Davide Falcioni, Fanpage.it
19
luglio 2018
Nessuna traccia del reddito di cratere, né di
misure che semplifichino la giungla burocratica. Malgrado le promesse della
vigilia, le proteste dei mesi scorsi di Movimento 5 Stelle e Lega e le
pressioni dei comitati dei terremotati il decreto terremoto non cambierà e,
stando a quanto rivelato dal blog specializzato Sibilla Online, rimarrà come
licenziato dal Senato, nella versione presentata dal governo Gentiloni prima
del passaggio di consegne al nuovo esecutivo: "In Commissione Ambiente
della Camera – spiega Sibilla Online – il governo rappresentato da Laura
Castelli, M5S, viceministro dell’Economia, e il relatore Tullio Patassini,
deputato della Lega, hanno bocciato tutti gli emendamenti presentati. Il testo,
ha chiarito la Castelli, arriverà in Aula lunedì così come è uscito dal Senato
e come tale sarà approvato".
Non ci saranno novità sostanziali, o almeno non in
questa fase: prevista solo una sanatoria per le case autocostruite e
considerate abusive e un condono per le difformità gravi nelle abitazioni da
ricostruire, ma si tratta di norme che erano allo studio da mesi e alla cui
stesura hanno partecipato la precedente maggioranza, le opposizioni ma anche
gli enti locali con sindaci e regioni.
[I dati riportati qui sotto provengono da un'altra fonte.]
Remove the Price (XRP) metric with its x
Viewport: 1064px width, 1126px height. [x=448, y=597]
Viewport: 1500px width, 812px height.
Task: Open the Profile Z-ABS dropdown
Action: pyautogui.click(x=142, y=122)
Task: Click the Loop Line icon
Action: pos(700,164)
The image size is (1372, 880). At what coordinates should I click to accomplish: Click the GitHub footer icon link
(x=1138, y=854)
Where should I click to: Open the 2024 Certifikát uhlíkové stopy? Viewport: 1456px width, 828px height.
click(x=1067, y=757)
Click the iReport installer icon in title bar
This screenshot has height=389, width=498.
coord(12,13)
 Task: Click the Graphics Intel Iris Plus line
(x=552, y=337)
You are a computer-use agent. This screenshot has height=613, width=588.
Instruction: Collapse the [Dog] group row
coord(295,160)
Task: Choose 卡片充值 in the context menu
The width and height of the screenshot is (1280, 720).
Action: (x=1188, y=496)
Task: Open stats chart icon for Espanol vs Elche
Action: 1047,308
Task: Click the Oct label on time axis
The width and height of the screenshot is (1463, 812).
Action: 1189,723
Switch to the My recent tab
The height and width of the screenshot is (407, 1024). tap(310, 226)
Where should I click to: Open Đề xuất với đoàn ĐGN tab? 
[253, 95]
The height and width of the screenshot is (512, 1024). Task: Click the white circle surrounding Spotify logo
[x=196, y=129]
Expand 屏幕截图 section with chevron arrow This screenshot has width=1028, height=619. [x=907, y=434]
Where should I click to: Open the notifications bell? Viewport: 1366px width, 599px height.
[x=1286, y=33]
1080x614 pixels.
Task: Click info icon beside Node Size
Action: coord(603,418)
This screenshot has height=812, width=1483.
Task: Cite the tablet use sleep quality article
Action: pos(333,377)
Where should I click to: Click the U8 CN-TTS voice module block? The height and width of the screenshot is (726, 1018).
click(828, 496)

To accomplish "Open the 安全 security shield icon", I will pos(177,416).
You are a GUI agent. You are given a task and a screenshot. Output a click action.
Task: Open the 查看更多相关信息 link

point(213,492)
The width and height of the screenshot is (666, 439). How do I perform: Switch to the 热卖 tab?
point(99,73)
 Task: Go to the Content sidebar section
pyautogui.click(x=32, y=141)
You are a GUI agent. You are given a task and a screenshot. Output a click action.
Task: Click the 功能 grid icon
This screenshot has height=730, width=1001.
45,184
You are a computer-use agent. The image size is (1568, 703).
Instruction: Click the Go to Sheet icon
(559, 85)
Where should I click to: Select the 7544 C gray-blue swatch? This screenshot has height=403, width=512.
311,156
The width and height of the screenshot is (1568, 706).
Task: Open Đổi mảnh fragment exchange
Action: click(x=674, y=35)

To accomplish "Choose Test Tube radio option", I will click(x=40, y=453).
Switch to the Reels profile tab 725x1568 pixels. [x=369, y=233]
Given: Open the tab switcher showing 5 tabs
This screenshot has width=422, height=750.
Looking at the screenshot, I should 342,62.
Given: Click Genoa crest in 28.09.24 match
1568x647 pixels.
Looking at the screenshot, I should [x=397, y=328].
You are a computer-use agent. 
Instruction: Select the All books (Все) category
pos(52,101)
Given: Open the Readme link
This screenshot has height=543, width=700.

Di una massiccia semplificazione
burocratica, promessa dal Presidente del Consiglio Conte nella sua prima
uscita, non c'è traccia così come delle tante richieste presentate nei mesi
scorsi dal Coordinamento dei Comitati Terremoto Centro Italia: il reddito di
cratere – ovvero una misura di sostegno economico ai terremotati in difficoltà
– dovrà attendere, così come della "completa defiscalizzazione e
decontribuzione per i due anni successivi all’assunzione con contratto di
lavoro a tempo indeterminato" alle aziende del cratere che assumono un
terremotato. Se ne ridiscuterà probabilmente più avanti, quando saranno più
chiari i margini di manovra nell'ambito del bilancio. Nel frattempo, comunque,
il "governo del cambiamento" non ha sostanzialmente cambiato molto
rispetto alla gestione dei governi Renzi e Gentiloni. Francesco Pastorella,
coordinatore del coordinamento dei Comitati Terremoto Centro Italia, ha
commentato: "Siamo molto delusi, ci aspettavamo un cambio di marcia dopo
le promesse e le rassicurazioni dei mesi scorsi. Invece ci tocca constatare che
nulla di concreto è stato fatto, né sul piano del sostegno economico né per la
semplificazione burocratica. Avevamo chiesto chiaramente che si prendessero
provvedimenti innanzi tutto per sostenere i terremotati rimasti senza lavoro,
ad esempio dando loro la priorità nelle assunzioni nei concorsi pubblici. Una
misura minima, e tra l'altro non onerosa: neppure questa è stata accolta. Se
non ci sarà un cambio di passo non ci resterà che prendere atto che anche
questo governo, come i precedenti, non ha intenzione di ascoltare le nostre
richieste, e comportarci di conseguenza".